Do You Really Use Youtube in Your EFL Classes? How?

Do you use You Tube in Your EFL classes? How?

Absolutely!

Like so many other English teachers, I begin teaching with student interests and habits in mind. Of course, I also want to take them from the old and familiar to new and unfamiliar while improving their English language skills. You Tube remains a powerful classroom tool to achieve that goal.

I’ve used YouTube to have students research job interview tips, stress patterns, pronunciation problems, and informational interviews. The results have been consistently positive as I have students write concise video reviews and email me their reviews for homework before the next class.

Then I slightly edit the reviews, watch the videos and add my own comments in blue ink, and combine the reviews into a single document that is emailed to all class members. “Use or lose” I say, but here are the reviews from your classmates. Result: almost every student watches every video recommended and spending far more time on the topic than I could allocate in class. It’s both popular and quite effective.

As English teachers, we are truly blessed to be working in the YouTube era.

Ask more. Know more. Share more. Speak more.

Create Compelling Conversations.

Visit www.CompellingConversations.com


3 comments

  1. Absolutely!

    I remember once having “entrepreneurship” as a theme in the textbook. The book featured Richard Branson, who obviously, is only “cool” in the UK and few had heard of him in our lesson in Germany.

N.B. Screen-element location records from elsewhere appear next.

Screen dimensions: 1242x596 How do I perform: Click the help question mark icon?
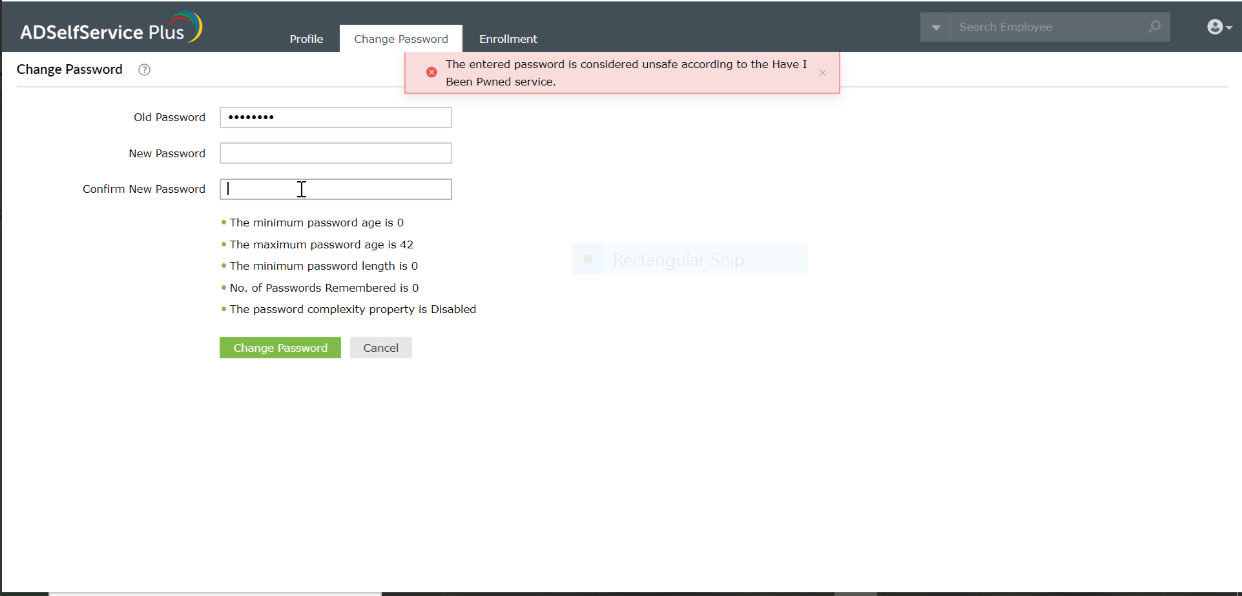pyautogui.click(x=144, y=69)
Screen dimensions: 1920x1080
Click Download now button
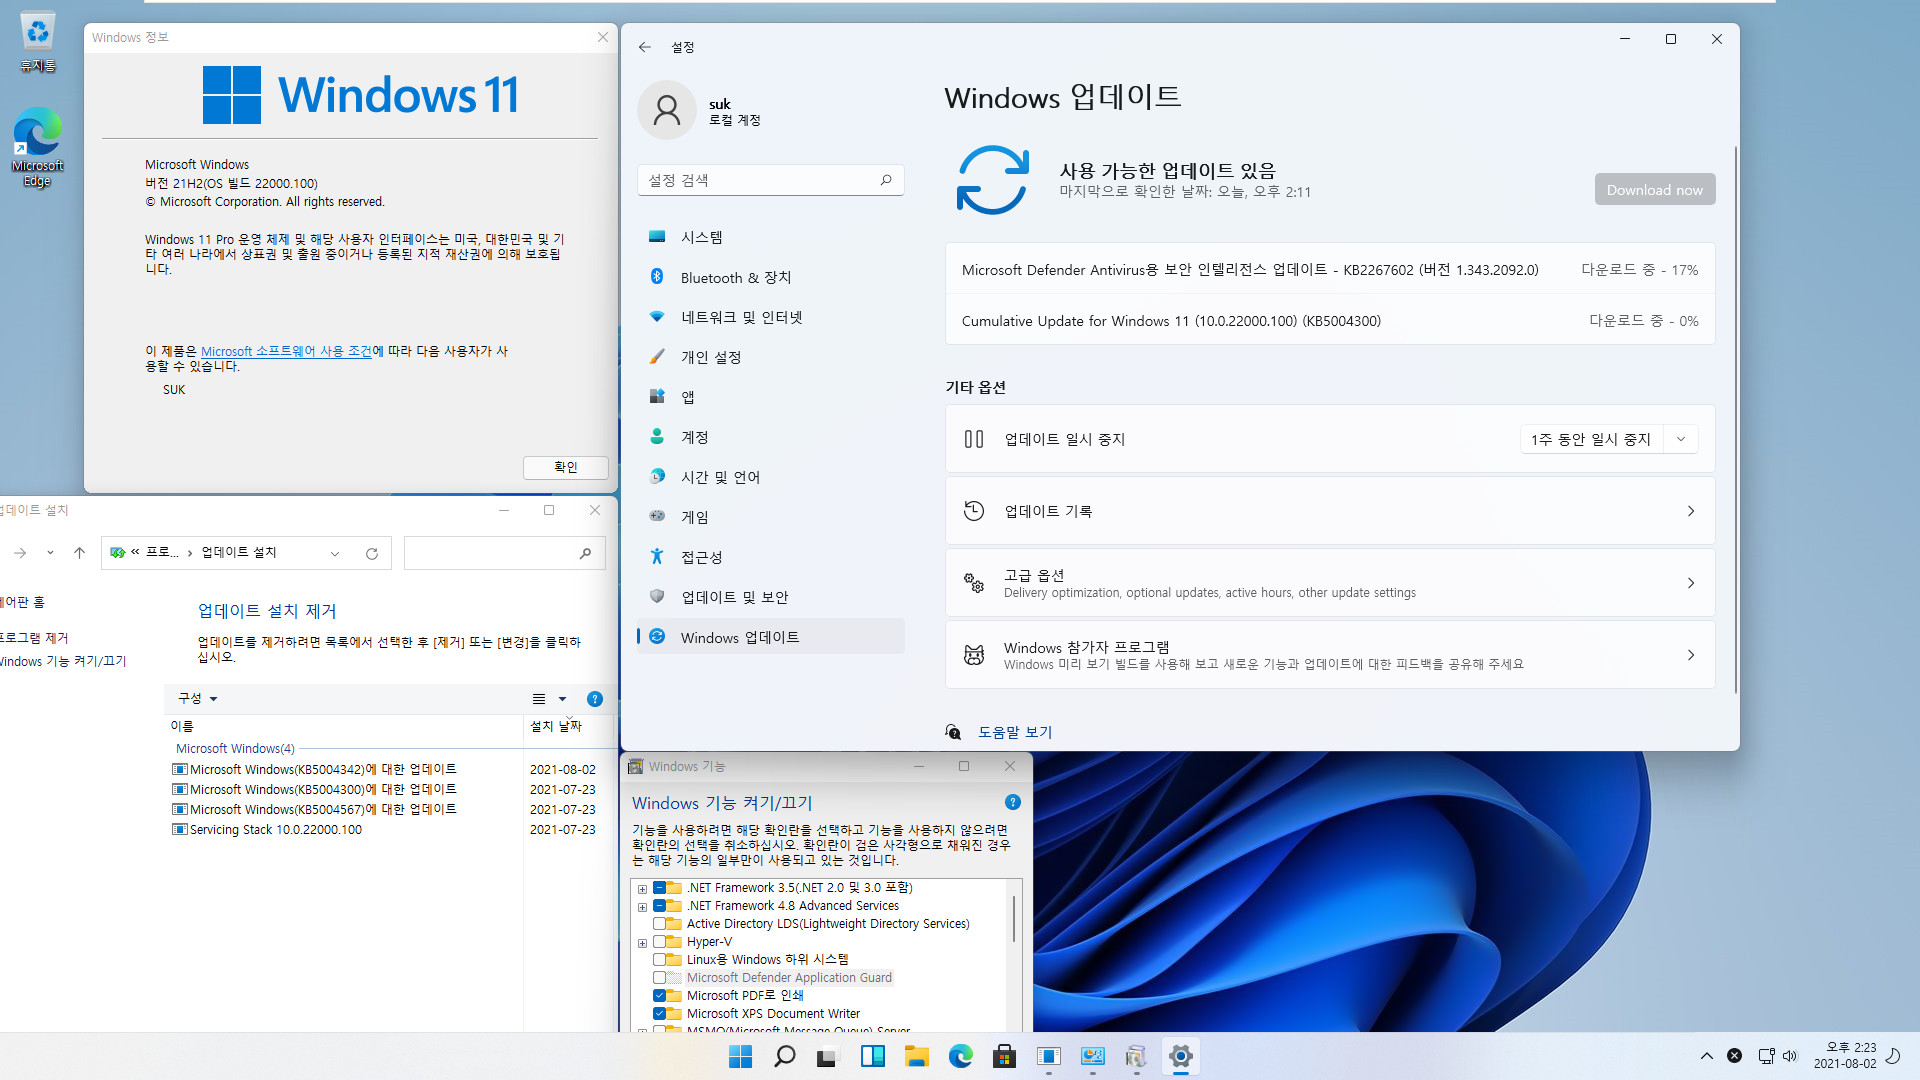point(1654,189)
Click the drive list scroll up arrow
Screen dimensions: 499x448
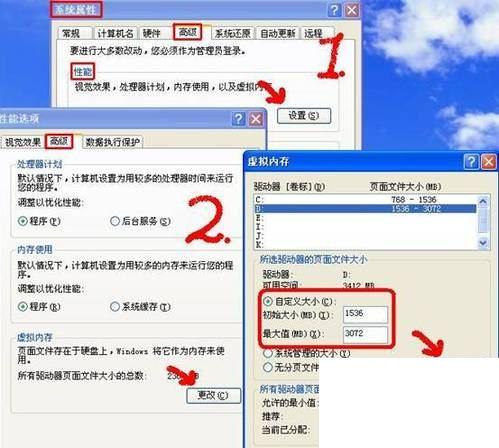[x=483, y=201]
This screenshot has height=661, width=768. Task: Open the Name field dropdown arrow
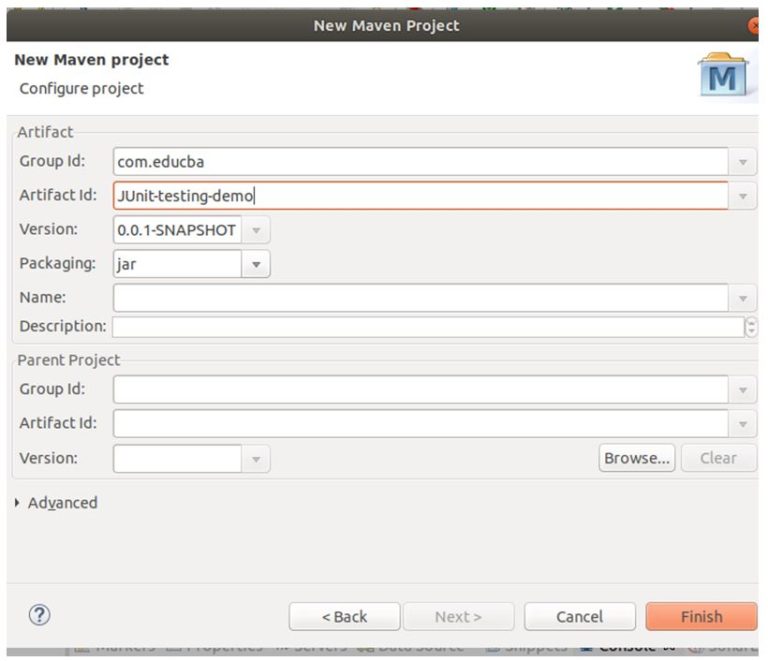743,298
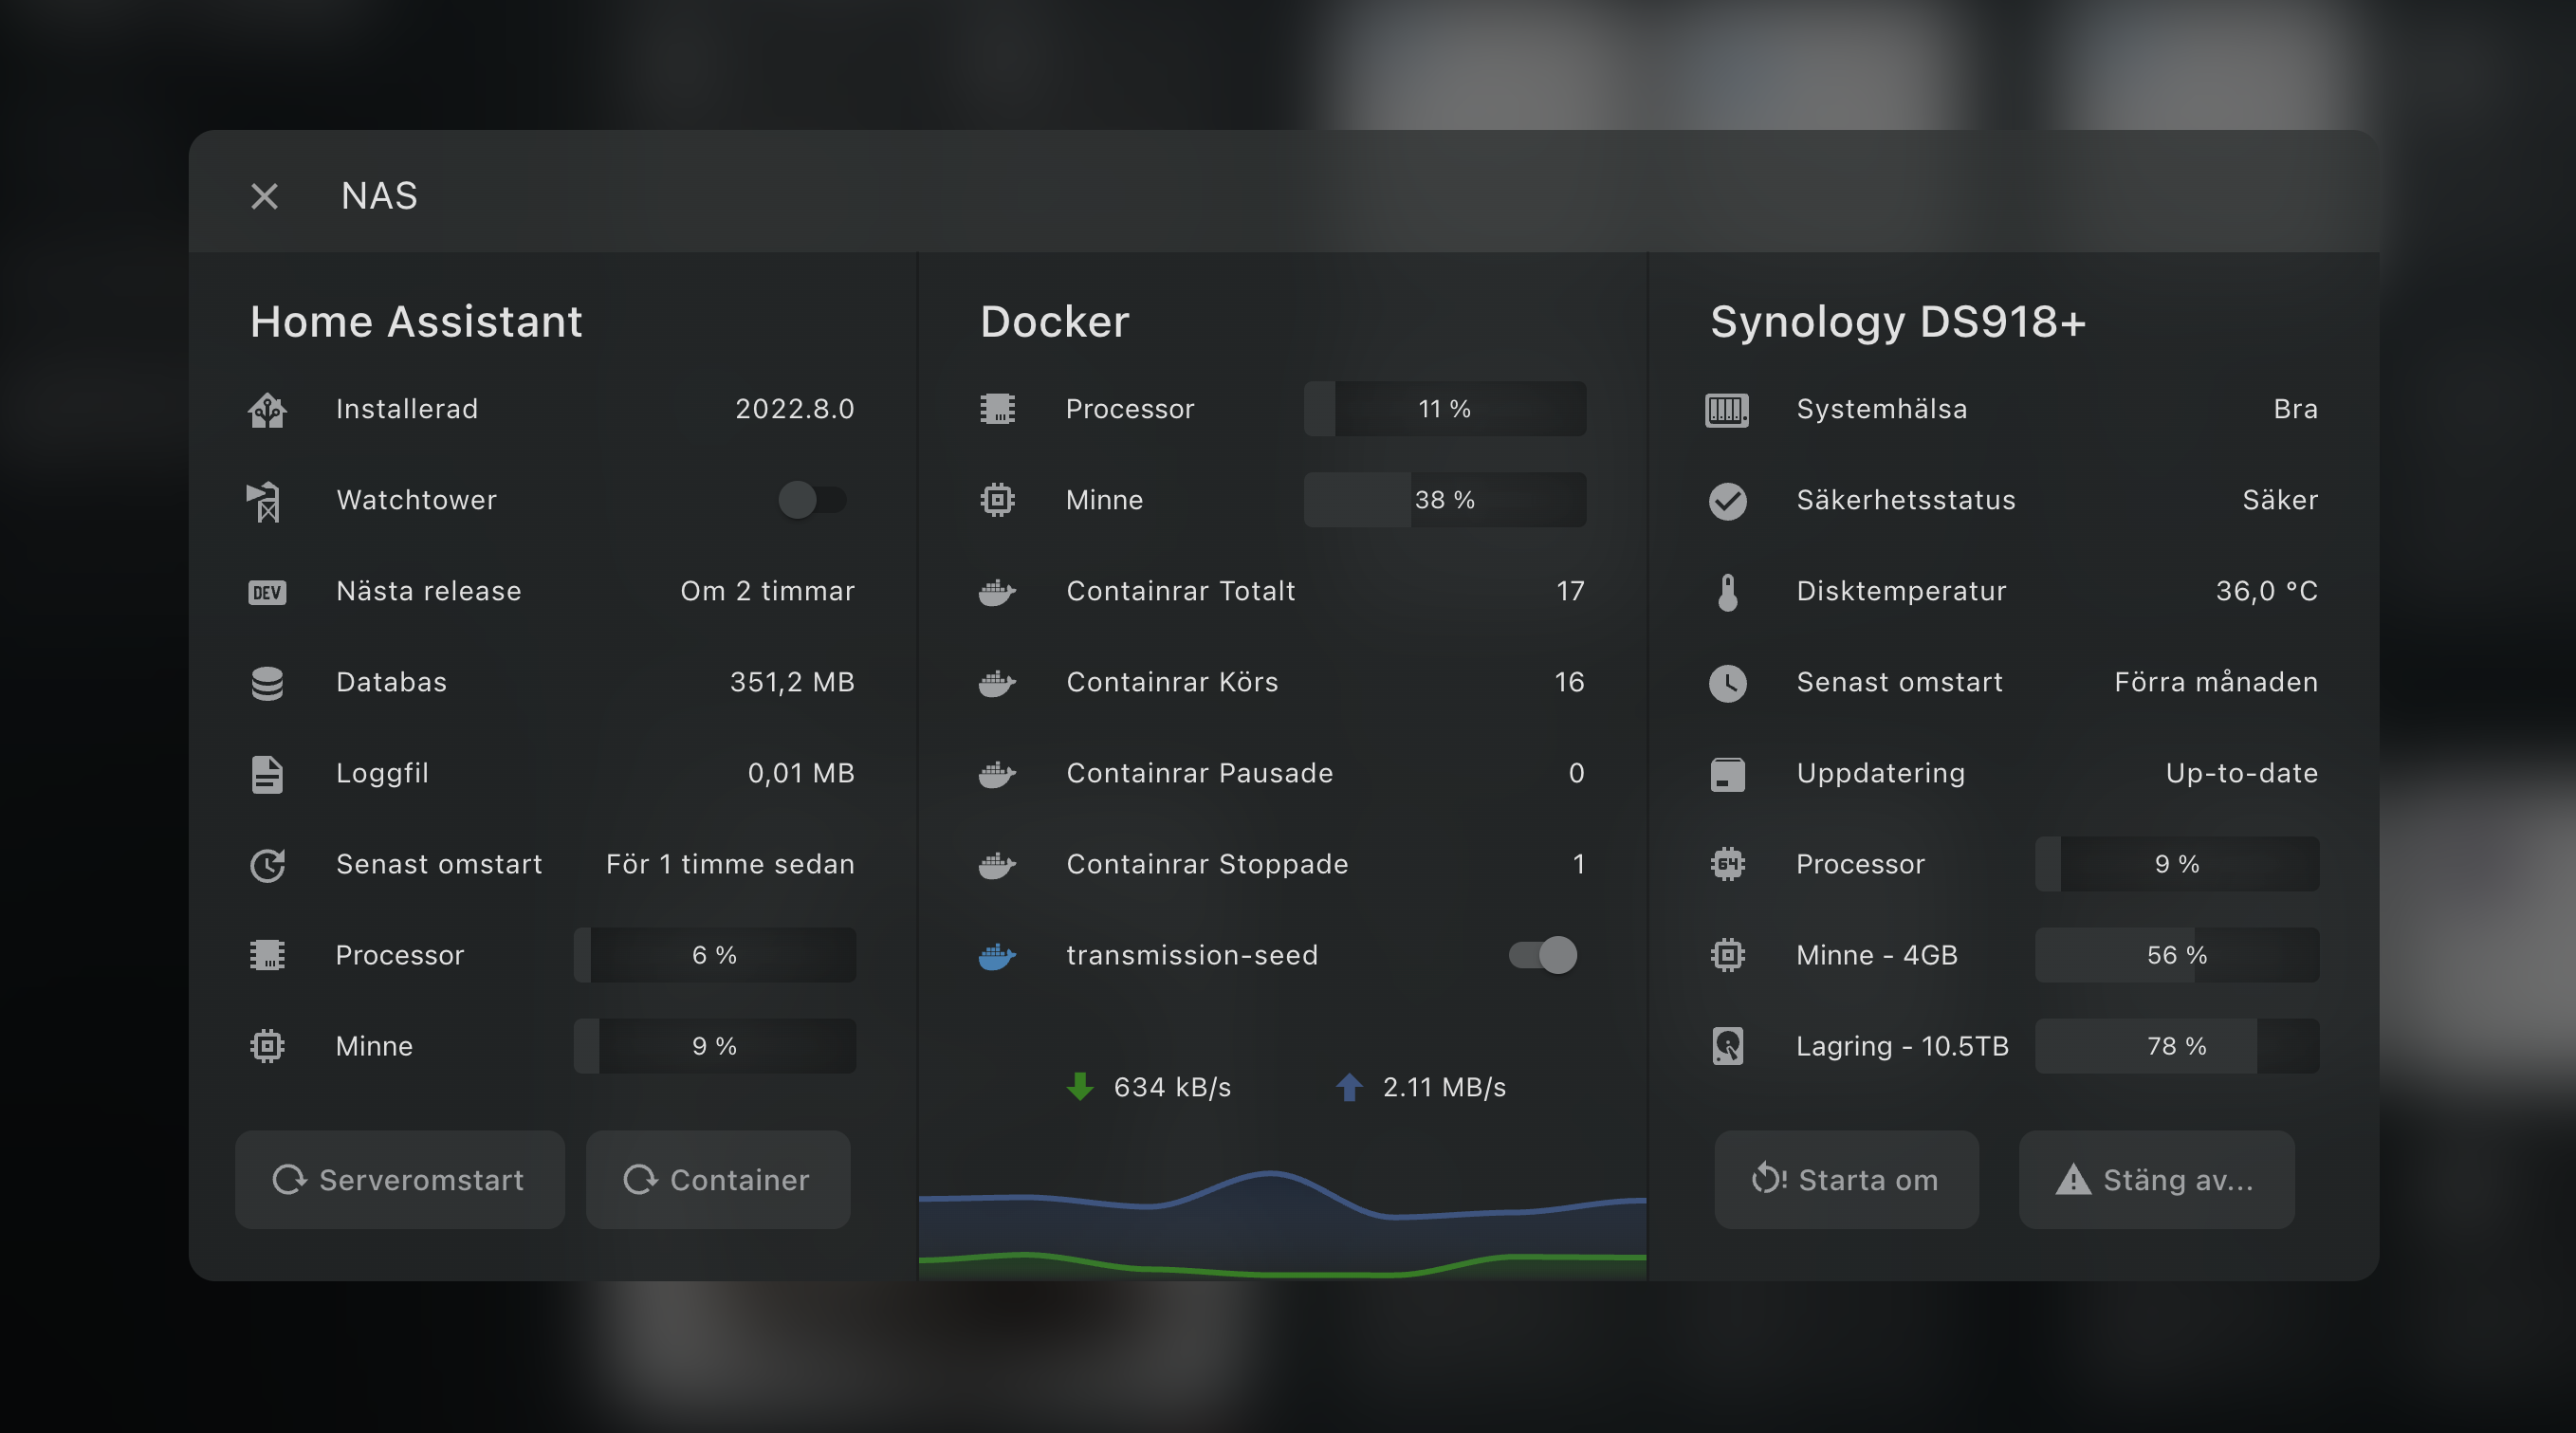Image resolution: width=2576 pixels, height=1433 pixels.
Task: Click the Loggfil document icon
Action: (x=267, y=774)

    I told the students they could investigate RB and bring in whatever they learned, whether it was wikipedia, podcasts, videos, articles, FB, blogs – anything at all – their choice.

    I had some amazing results and learned a lot – but sticking to this theme – one of the students found an interview, and then another and then another – in total she watched 4 videos!

    She came into the next class with much to share. She was so motivated and very proud of the vocabulary she’d noticed and then looked up to ‘teach’ the rest of us.

    If I’d asked her to do an hour+ of homework, I’d probably have had whining students but because I let them choose – even through “youtube” – they did way more than requested and learned more than I could have taught.

    Karenne

  2. In my classes, I use famous songs on you tube as a listening exercise. The cool thing about it is that there’s usually the original and then all these variations of it from different accents from people all over the world. We listen to maybe 3 variations and discuss which is the easiest to understand, etc…nice for comparison and sometimes the students disagree with each other about which version they like best!

  3. Your classes sound like fun – and grounded in a realistic appreciation for accents and perceptions from across the globe.

    Thanks for sharing your best classroom practices!